## 練習問題
1. 課題文から、「よって、少年法33条1項、少」から「不服なので抗告を申立てます。」までの部分を両端も含めて正確に抜き出してください。
2. 課題文で条文番号とともに挙げられている法令の条項を、すべて列挙してください。

## 課題文
☆ ☆ ☆ ☆

大判例

20世紀の現憲法下の裁判例を掲載しています。

札幌高等裁判所 平成9年(く)3号 決定 1997年1月24日

少年 Y・T(昭和53.11.6生)

主文

本件抗告を棄却する。

理由

本件抗告の趣意は、附添人作成の抗告申立書に記載のとおりである。

少年審判規則43条2項によれば、抗告申立書には、抗告の趣意を簡潔に明示しなければならないところ、本件抗告申立書には、「原決定は全部不服なので抗告を申し立てる」旨の記載があるのみで、抗告の趣意の明示があるとは認められないから、本件抗告申立ては不適法というべきである。

また、抗告の趣意の追完は、原決定の告知があった日の翌日から2週間の抗告期間内に限り許されるところ、附添人は、本件抗告期間を経過した後の平成9年1月23日に至り、当裁判所に具体的な抗告の趣意を記載した抗告理由補充書を提出したにとどまるから、これによっても、抗告趣意不記載の瑕疵は治癒されない。

もっとも、抗告期間経過後に提出された抗告趣意書であっても、その遅廷がやむを得ない事情に基づくものと認められるときは、刑訴規則238条に準じ、これを期間内に提出されたものとして審理することができると解されるところ、記録に照らすと、附添人は、原審においても少年の附添人として終始審判に出頭し、原決定の言渡しも聞いている上、原決定は裁判書にして7丁程度のものであり、仮にその原本が速やかに作成されず、したがってその謄本請求をしても暫くは交付を受けられない事情があったとしても、言い渡された原決定に対する抗告の趣意を簡潔に明示した書面を作成・提出するのにさほどの期間を要するものとは考えられないから、前記遅延がやむを得ない事情に基づくものとは認められない。

そうすると、本件抗告申立ては、結局不適法として棄却を免れない。

なお、附添人が抗告理由補充書を提出していることに徴して、職権により記録を調査して検討しても、原決定が「犯罪事実」で認定し、「処遇決定の理由」で説示するところは、いずれも正当として是認することができ、原決定に少年法32条所定の抗告理由はない。

よって、少年法33条1項、少年審判規則50条により本件抗告を棄却することとし、主文のとおり決定する。

(裁判長裁判官 油田弘佑 裁判官 渡邊壯 高麗邦彦)

〔参考2〕抗告申立書

抗告申立書

少年Y・T

昭和53年11月6日生

右の者にかかる道路交通法違反保護事件につき札幌家庭裁判所で平成8年12月26日言い渡された少年Y・Tを中等少年院に送致するとの決定は全部不服なので抗告を申立てます。

☆ ☆ ☆ ☆

## 提供データ
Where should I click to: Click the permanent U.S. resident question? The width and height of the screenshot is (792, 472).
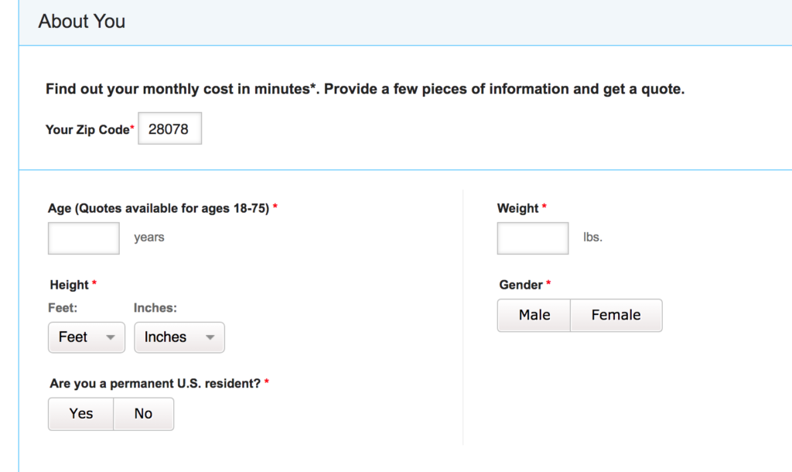click(155, 383)
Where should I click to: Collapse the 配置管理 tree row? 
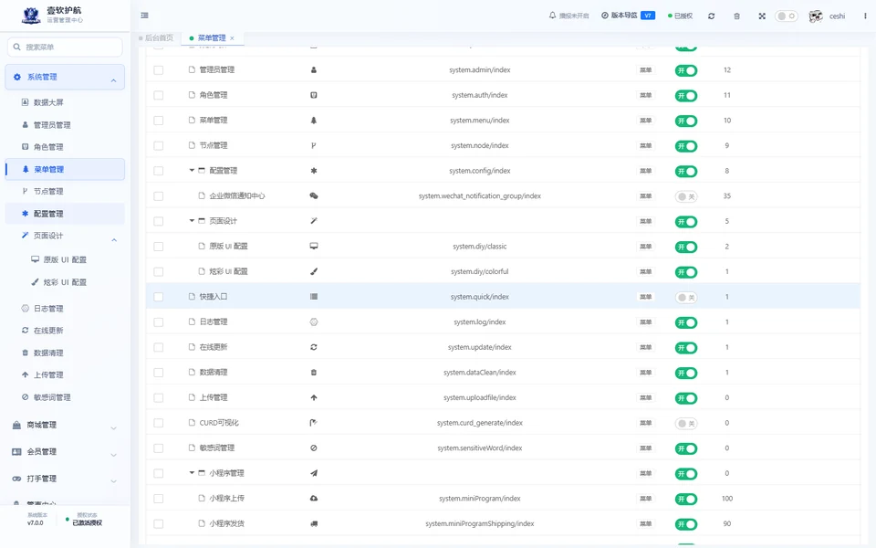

☆ ☆ ☆ ☆

## 解答
1.
よって、少年法33条1項、少年審判規則50条により本件抗告を棄却することとし、主文のとおり決定する。

(裁判長裁判官 油田弘佑 裁判官 渡邊壯 高麗邦彦)

〔参考2〕抗告申立書

抗告申立書

少年Y・T

昭和53年11月6日生

右の者にかかる道路交通法違反保護事件につき札幌家庭裁判所で平成8年12月26日言い渡された少年Y・Tを中等少年院に送致するとの決定は全部不服なので抗告を申立てます。

2.
少年審判規則43条2項
刑訴規則238条
少年法32条
少年法33条1項
少年審判規則50条